Nuestro hijo era inteligente; de eso estaba segura. Desde que era muy joven, había demostrado una capacidad para entender las relaciones, comprender su entorno, hablar con claridad, ser creativo y recordar y volver a contar chistes. Pero la escuela era otro asunto. No la disfrutaba ni parecía comprender su importancia.
Yo había sido maestra y fue fácil asumir la responsabilidad de asegurarme de que este niño no pusiera en peligro su futuro al tener un mal desempeño en la escuela. Así que rondaba y azuzaba, sermoneaba y alentaba de todas las formas que podía pensar. La hora de hacer la tarea era estresante y decepcionante. En privado, me preguntaba si nuestro hijo temía que, si sacaba buenas notas, su papá y yo lo presionaríamos para que fuera a la universidad.
Esta situación, que probablemente era tan angustiante para nuestro hijo como lo era para mí, continuó durante algunos años, hasta que se volvió insoportable. En ese momento, mi esposo me dijo que sentía que era hora de insistir en que nuestro hijo, que ya estaba en el bachillerato, asumiera la responsabilidad de sus tareas escolares sin mi constante supervisión. Estuve de acuerdo, aunque no pensaba que podría encontrar palabras o argumentos que no hubiera usado una y otra vez para explicar este cambio a nuestro hijo.
Entonces, con total desesperación, le pregunté a Dios con absoluta sinceridad cuál era la mejor forma de transmitir el mensaje a nuestro hijo. Reflexioné y oré durante un par de semanas para recibir una respuesta y las palabras correctas que debía usar. Entonces, un día me encontré con un pasaje en Ciencia y Salud con la Llave de las Escrituras por Mary Baker Eddy donde la autora señala que un reflejo tiene que hacer lo que sea que haga el original. Parte del pasaje dice: “Si hablas, los labios de esta semejanza se mueven de acuerdo con los tuyos” (pág. 515). ¡De pronto me di cuenta de que mis labios solo podían decir lo que Dios estaba diciendo, y que podía confiar en que Él formaría y dirigiría lo que saliera de ellos! Me sentí profundamente aliviada, aunque todavía no sabía exactamente qué diría.

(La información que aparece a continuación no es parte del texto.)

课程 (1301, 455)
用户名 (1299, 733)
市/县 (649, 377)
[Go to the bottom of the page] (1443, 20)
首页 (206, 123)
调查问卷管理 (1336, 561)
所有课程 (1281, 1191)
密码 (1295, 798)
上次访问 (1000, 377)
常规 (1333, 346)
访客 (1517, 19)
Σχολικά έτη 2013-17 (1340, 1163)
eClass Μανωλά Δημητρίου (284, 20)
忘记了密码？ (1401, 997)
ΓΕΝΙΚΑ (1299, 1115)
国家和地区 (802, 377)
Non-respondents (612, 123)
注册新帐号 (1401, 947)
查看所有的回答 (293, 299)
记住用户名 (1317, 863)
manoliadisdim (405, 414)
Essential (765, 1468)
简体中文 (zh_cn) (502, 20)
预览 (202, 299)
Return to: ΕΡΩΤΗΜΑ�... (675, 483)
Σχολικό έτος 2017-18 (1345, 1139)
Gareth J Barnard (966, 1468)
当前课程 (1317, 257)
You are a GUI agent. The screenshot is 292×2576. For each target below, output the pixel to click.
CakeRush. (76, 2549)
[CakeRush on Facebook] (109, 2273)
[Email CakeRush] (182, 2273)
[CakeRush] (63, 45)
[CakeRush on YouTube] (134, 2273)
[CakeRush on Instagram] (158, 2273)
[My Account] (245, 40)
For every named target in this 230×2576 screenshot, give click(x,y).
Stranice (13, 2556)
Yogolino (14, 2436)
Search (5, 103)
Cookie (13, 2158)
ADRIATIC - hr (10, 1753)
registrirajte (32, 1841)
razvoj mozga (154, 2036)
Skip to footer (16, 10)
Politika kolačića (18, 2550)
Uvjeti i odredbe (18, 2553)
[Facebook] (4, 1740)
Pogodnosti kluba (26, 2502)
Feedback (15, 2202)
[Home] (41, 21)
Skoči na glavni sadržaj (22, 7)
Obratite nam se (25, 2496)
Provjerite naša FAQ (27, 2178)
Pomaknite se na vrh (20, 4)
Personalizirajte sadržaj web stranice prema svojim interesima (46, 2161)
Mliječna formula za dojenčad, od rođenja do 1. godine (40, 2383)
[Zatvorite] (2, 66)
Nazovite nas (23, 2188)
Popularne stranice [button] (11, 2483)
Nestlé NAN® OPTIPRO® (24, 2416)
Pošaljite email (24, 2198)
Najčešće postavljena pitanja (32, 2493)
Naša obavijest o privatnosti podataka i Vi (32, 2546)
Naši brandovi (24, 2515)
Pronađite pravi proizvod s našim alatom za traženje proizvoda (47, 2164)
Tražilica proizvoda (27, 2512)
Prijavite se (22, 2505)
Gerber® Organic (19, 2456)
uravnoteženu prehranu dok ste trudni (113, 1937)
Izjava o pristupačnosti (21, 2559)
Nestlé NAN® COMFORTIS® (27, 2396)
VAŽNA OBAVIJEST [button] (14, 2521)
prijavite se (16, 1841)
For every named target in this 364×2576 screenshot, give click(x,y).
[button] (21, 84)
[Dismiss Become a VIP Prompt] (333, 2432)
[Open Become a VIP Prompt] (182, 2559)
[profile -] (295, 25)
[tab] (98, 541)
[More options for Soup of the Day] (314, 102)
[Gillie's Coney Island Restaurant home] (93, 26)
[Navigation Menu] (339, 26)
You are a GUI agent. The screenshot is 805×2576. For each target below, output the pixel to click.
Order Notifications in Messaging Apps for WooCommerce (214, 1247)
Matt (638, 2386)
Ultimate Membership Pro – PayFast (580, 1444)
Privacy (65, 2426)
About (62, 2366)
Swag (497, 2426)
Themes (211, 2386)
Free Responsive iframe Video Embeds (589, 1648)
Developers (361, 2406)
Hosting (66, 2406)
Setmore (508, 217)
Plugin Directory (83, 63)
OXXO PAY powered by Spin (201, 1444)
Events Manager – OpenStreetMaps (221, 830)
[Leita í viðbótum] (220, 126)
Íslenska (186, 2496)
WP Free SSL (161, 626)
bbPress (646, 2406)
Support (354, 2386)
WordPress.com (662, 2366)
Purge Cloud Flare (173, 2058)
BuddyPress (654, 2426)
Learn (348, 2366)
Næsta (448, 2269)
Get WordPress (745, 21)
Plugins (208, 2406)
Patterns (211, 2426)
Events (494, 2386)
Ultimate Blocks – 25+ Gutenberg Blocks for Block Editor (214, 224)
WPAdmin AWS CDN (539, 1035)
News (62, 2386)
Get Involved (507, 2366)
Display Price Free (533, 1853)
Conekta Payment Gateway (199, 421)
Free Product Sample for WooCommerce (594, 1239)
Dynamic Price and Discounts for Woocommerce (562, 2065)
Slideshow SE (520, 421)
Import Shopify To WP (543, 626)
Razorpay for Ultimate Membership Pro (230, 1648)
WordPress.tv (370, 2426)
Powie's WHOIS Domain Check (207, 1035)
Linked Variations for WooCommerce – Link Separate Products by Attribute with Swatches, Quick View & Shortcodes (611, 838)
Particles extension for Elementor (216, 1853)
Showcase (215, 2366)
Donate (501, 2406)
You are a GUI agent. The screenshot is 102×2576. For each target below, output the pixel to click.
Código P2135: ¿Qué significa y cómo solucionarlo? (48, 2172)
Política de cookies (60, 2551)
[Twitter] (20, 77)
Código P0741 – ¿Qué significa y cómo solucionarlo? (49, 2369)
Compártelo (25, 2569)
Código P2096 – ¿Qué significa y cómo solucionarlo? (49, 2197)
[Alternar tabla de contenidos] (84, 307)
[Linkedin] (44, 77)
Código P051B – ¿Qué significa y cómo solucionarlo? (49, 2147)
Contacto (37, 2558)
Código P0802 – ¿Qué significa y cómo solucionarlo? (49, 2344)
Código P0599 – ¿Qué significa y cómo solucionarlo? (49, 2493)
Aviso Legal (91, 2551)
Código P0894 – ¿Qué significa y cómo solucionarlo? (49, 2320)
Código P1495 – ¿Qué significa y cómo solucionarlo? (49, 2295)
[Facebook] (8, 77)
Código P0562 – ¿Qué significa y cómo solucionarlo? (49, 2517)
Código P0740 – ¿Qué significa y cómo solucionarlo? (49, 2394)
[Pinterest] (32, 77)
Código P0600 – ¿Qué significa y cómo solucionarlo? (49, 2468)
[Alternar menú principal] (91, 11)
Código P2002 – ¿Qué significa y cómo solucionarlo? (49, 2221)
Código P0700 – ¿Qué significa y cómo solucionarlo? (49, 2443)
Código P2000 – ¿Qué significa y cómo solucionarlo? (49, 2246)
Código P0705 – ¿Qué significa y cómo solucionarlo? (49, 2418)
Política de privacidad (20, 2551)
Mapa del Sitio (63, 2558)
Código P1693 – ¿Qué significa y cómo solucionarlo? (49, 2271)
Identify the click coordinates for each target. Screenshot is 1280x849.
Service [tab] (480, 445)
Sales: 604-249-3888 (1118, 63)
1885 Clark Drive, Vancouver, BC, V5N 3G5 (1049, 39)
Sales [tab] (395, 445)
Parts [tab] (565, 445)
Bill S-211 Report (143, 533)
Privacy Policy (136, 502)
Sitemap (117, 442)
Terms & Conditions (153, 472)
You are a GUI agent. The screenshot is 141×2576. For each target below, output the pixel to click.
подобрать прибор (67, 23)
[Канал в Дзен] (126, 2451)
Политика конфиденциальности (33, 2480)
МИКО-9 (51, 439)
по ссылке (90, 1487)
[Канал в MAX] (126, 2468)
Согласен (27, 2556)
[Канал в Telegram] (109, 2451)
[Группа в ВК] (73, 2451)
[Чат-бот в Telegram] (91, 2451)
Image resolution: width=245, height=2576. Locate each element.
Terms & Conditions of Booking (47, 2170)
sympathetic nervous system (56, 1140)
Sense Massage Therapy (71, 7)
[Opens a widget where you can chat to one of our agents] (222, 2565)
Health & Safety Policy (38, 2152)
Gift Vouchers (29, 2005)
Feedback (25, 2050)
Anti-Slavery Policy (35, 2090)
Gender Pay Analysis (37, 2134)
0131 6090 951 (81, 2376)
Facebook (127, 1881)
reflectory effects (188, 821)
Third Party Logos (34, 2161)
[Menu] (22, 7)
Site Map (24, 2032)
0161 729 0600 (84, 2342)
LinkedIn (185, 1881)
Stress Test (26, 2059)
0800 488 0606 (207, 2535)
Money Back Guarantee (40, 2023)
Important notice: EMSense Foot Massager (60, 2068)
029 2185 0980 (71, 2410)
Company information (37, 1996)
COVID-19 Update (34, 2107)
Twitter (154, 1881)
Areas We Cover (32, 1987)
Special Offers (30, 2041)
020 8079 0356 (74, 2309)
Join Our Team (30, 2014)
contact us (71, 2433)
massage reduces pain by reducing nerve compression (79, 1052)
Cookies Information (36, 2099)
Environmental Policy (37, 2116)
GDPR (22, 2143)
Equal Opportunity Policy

Unos días después, mi esposo convocó una reunión de familia en la mesa de la cocina. Nuestro hijo y mi esposo se sentaron en ambos extremos de la mesa, y yo me senté entre ellos a un lado. Me volví a Dios una vez más, respiré hondo, ¡y luego mi esposo comenzó a hablar! Con tranquila autoridad, le explicó a nuestro hijo que era su responsabilidad graduarse del bachillerato, y que yo ya no lo ayudaría con la tarea. En menos de cinco minutos, el barco se enderezó en silencio y apropiadamente mientras nuestro hijo escuchaba con atención y aceptaba lo que decía su padre. Me sentí como un espectador en un partido de tenis, siguiendo la conversación que iba y venía entre ellos.
Este fue un avance significativo para todos nosotros. Mi esposo les había enseñado a nuestros hijos muchas habilidades prácticas, como cambiar un neumático pinchado o hacer reparaciones en la casa. Pero nunca antes había asumido un papel de liderazgo en el seguimiento de su trabajo académico. Ese día en la mesa de la cocina, dijo esencialmente las mismas cosas que yo le había estado diciendo a nuestro hijo, pero era nuevo escuchar esos puntos en su voz. Llegaron con un poder sorprendente y derivado de Dios. Agradecí profundamente que la solución apareciera tan naturalmente de esta manera, sin que yo tuviera que decir una palabra.
Nuestro hijo comenzó a ser responsable de su trabajo escolar y pronto las cosas cambiaron. Luego se graduó con calificaciones altas como la mitad de su clase del bachillerato y, por iniciativa propia, ganó una pequeña beca para un programa universitario de su elección.
Este precioso ejemplo de la solución de Dios que llega de manera inesperada sigue inspirándome.